Text segment:

#####

# farmers sausage



## grimreeper (Nov 30, 2011)

hello all i am looking for a farmers sausage recipe. I know some one will come on and tell me to use the search function, i will save the person the trouble, i have done that. I had one recipe, and the sausage was very dry. I am looking for some thing that the family will like.


----------



## chef jimmyj (Nov 30, 2011)

I am curious as to which Recipe you tried...I saw no specific Farmer's Sausage listed...What are you looking for? In Central PA Farmer's Sausage can mean anything from Pork with S & P only, to a whole variety of herbs and spices...JJ


----------



## africanmeat (Dec 1, 2011)

grimreeper said:


> hello all i am looking for a farmers sausage recipe  Is it beef or pork?. I know some one will come on and tell me to use the search function, i will save the person the trouble, i have done that. I had one recipe,what is the recipe ? is it hot smoke or grill  and the sausage was very dry. I am looking for some thing that the family will like .what does your family like give us a clue .here is a link
> 
> to a post with all the links of sausage making .http://www.smokingmeatforums.com/t/112964/sausage-recipes-and-resources


  find answer in red


----------



## fpnmf (Dec 1, 2011)

http://lpoli.50webs.com/index.htm

http://www.wedlinydomowe.com/


----------



## BGKYSmoker (Dec 1, 2011)

With JJ on this

I lived and friends with many PA Amish who did farmers sausage. However to get them to give me recipies was very hard, they would only give so much info.

Anyways

Farmers sausage as JJ stated can be done many ways and called many types. Ring, Old fashioned, Chub and contain many ingredients or just basic s&p and cure. Some are dry and some are semi moist, some smoked and some fresh like farmers rope sausage.

Are you wanting smoked or fresh?


----------



## grimreeper (Dec 1, 2011)

ok i did 20 lbs of farmers sausage. It was 15 lbs of beef and 5 pounds of pork. The kit was country farmer, i smoked 1 lbs for 2 hrs to give it some smoke, then pulled and let it cool then wraped and into the freezer. The other 19 lbs were wraped and put into the freezer. I then cooked them up on my grill. The freash ones were dry, but not as dry as the ones i smoked. I am looking for a good recipe as i have some guys i work with they want some farmers sausages.


----------



## slownlow (Dec 2, 2011)

how about this:

http://www.sausagemaker.com/91320farmerspork.aspx

?


----------



## boykjo (Dec 2, 2011)

You can find a recipe here

http://lpoli.50webs.com/Sausage recipes.htm#FRESH

Good luck

Joe


----------



## facemelter75 (Oct 9, 2013)

Your sausage is dry because it needs more fat.  Use fattier cuts of meat like pork shoulder and belly for your pork, or bacon which has or has not already been smoked.  Using smoked bacon will add the necessary fat and subtle smokiness which might allow you to achieve a great flavored sausage that can be cooked fresh but still taste smoked, thereby eliminating the need to risk drying out the meat in a smoker.  I personally use leaner cuts of beef like sirloin for the hearty flavor and add 4-5 slices of very smoky bacon (Burger's is the best imo but wherever you live, local is your best bet) per pound of lean meat.  Cheers.

#####

(Data extracted from a collection)
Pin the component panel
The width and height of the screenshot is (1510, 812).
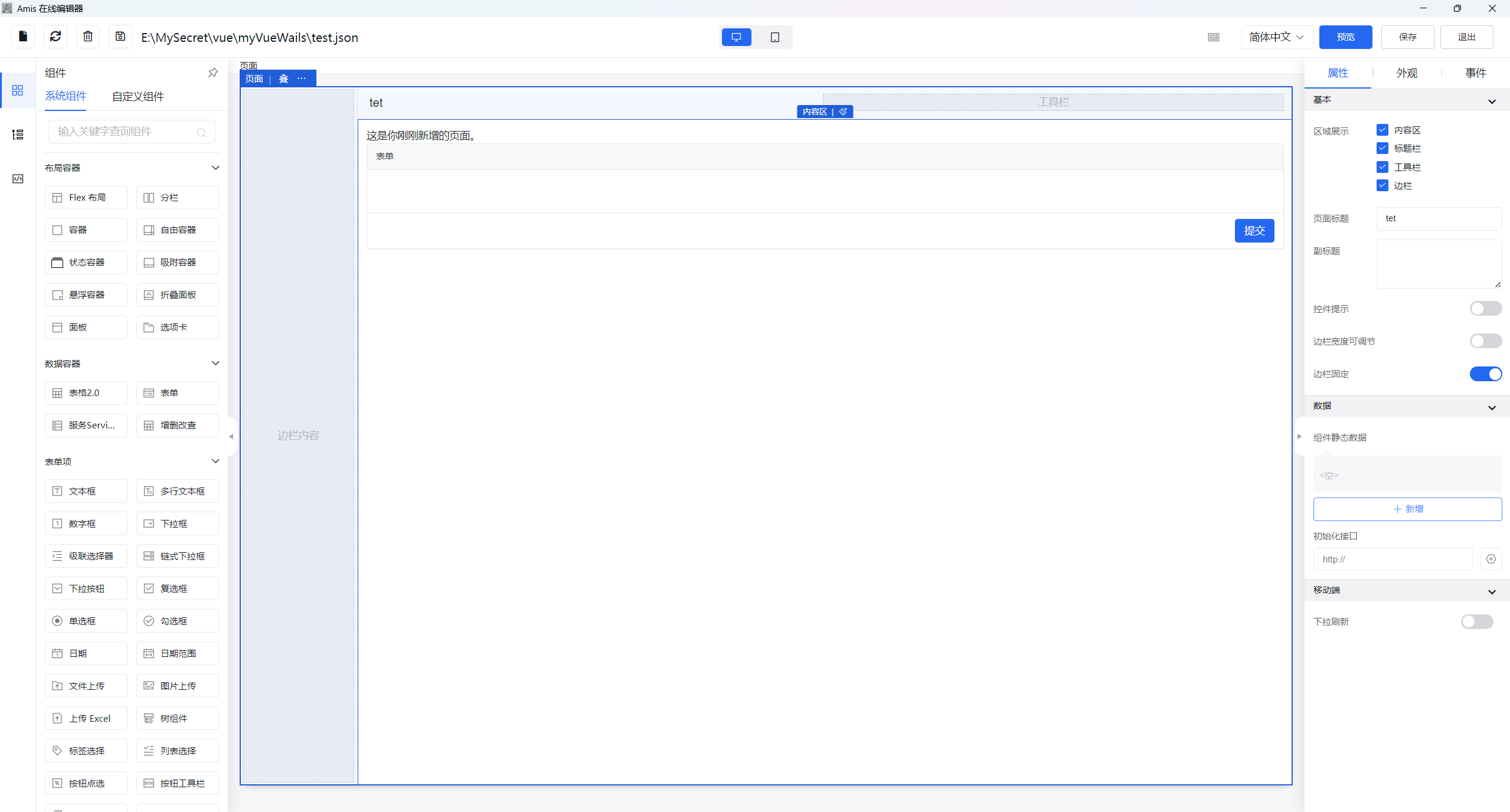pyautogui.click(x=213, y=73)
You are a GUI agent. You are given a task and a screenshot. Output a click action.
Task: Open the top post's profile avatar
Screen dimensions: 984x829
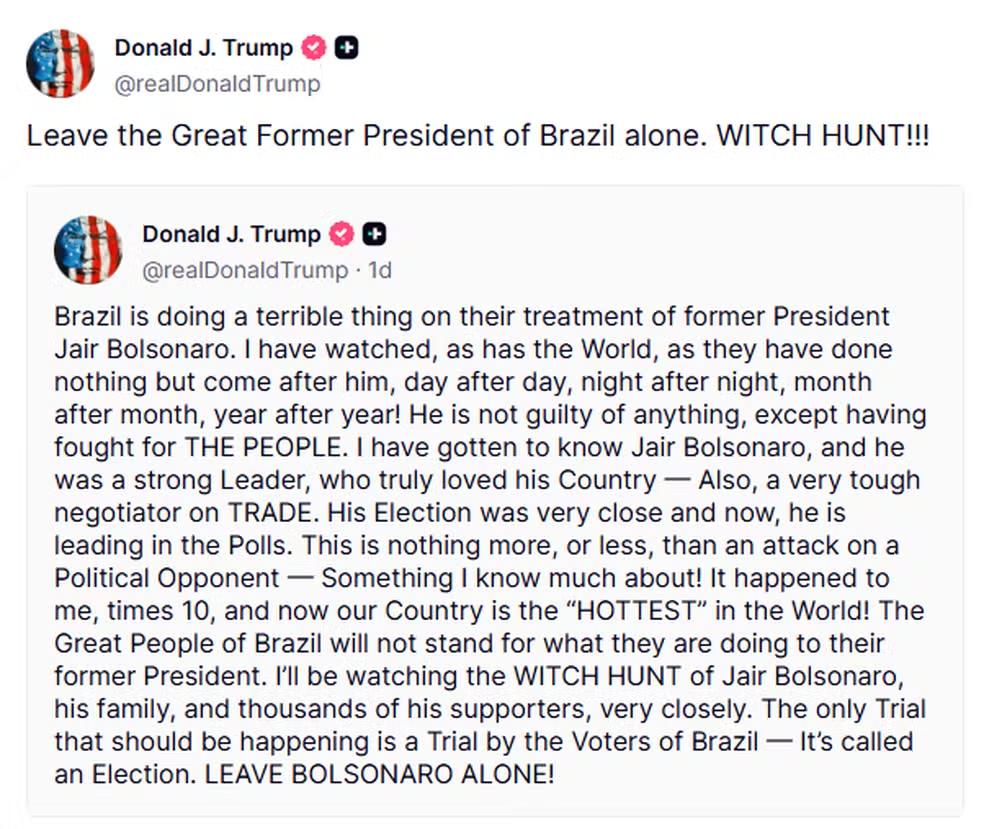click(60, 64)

#####

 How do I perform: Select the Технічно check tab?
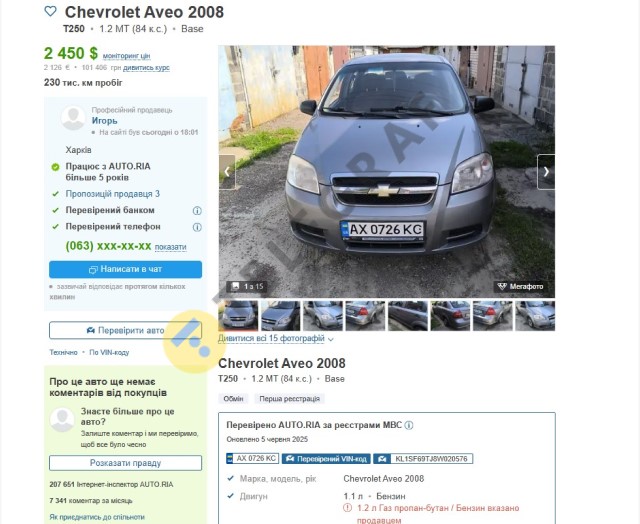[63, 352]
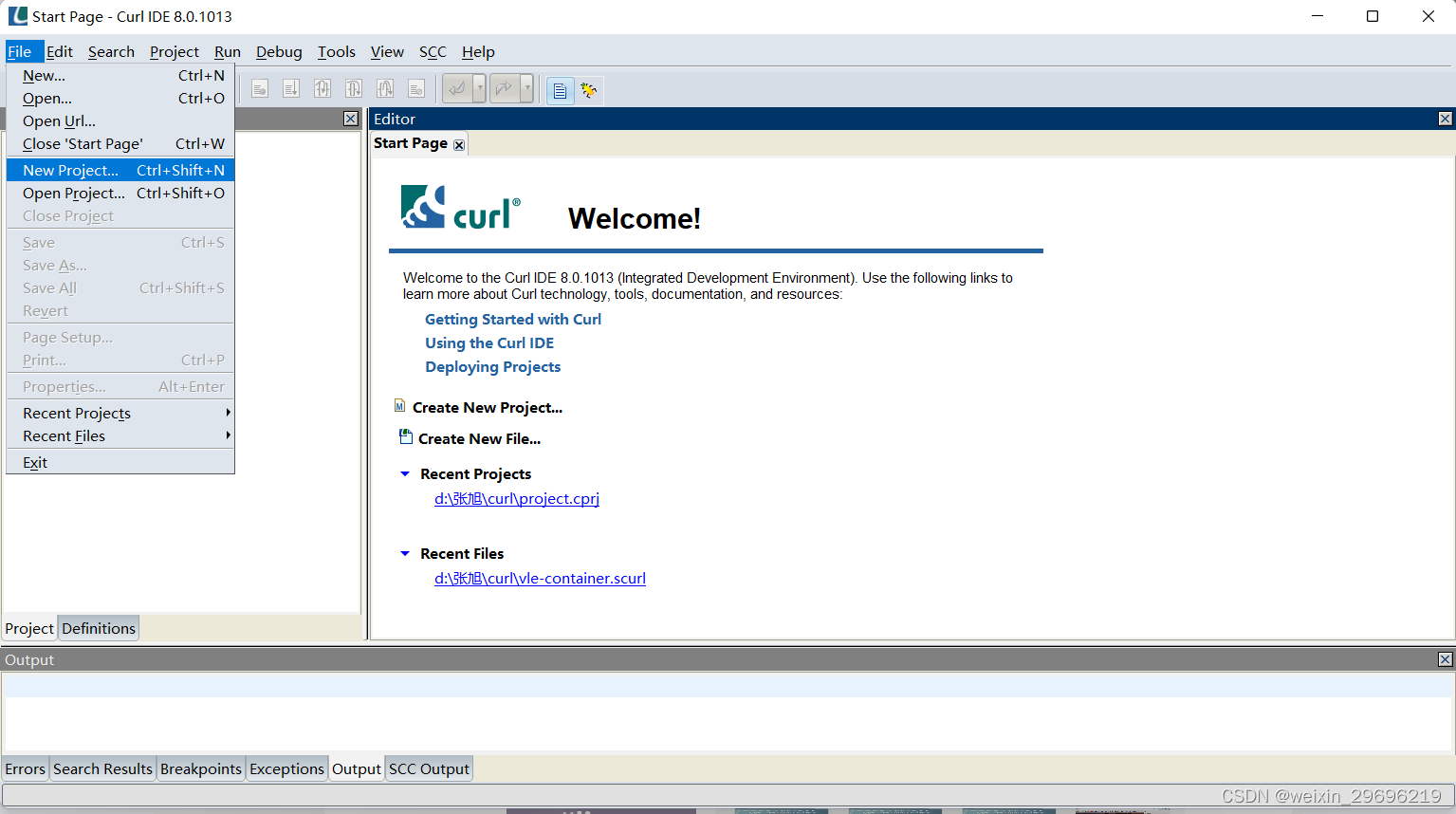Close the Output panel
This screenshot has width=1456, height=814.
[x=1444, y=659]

#####

Set exercise 1:
Transcribe the part of the sausage thread from "ok i did 20" up to and including "some farmers sausages.".
Set exercise 2:
Swap "screenshot" for "screen capture" in the entries from the line with "Pin the component panel" up to and including the line with "click(60, 64)", changing nothing else. Give back only those lines, without the pictures.

Task answer 1:
ok i did 20 lbs of farmers sausage. It was 15 lbs of beef and 5 pounds of pork. The kit was country farmer, i smoked 1 lbs for 2 hrs to give it some smoke, then pulled and let it cool then wraped and into the freezer. The other 19 lbs were wraped and put into the freezer. I then cooked them up on my grill. The freash ones were dry, but not as dry as the ones i smoked. I am looking for a good recipe as i have some guys i work with they want some farmers sausages.

Task answer 2:
Pin the component panel
The width and height of the screen capture is (1510, 812).
pyautogui.click(x=213, y=73)
You are a GUI agent. You are given a task and a screen capture. Output a click action.
Task: Open the top post's profile avatar
Screen dimensions: 984x829
click(60, 64)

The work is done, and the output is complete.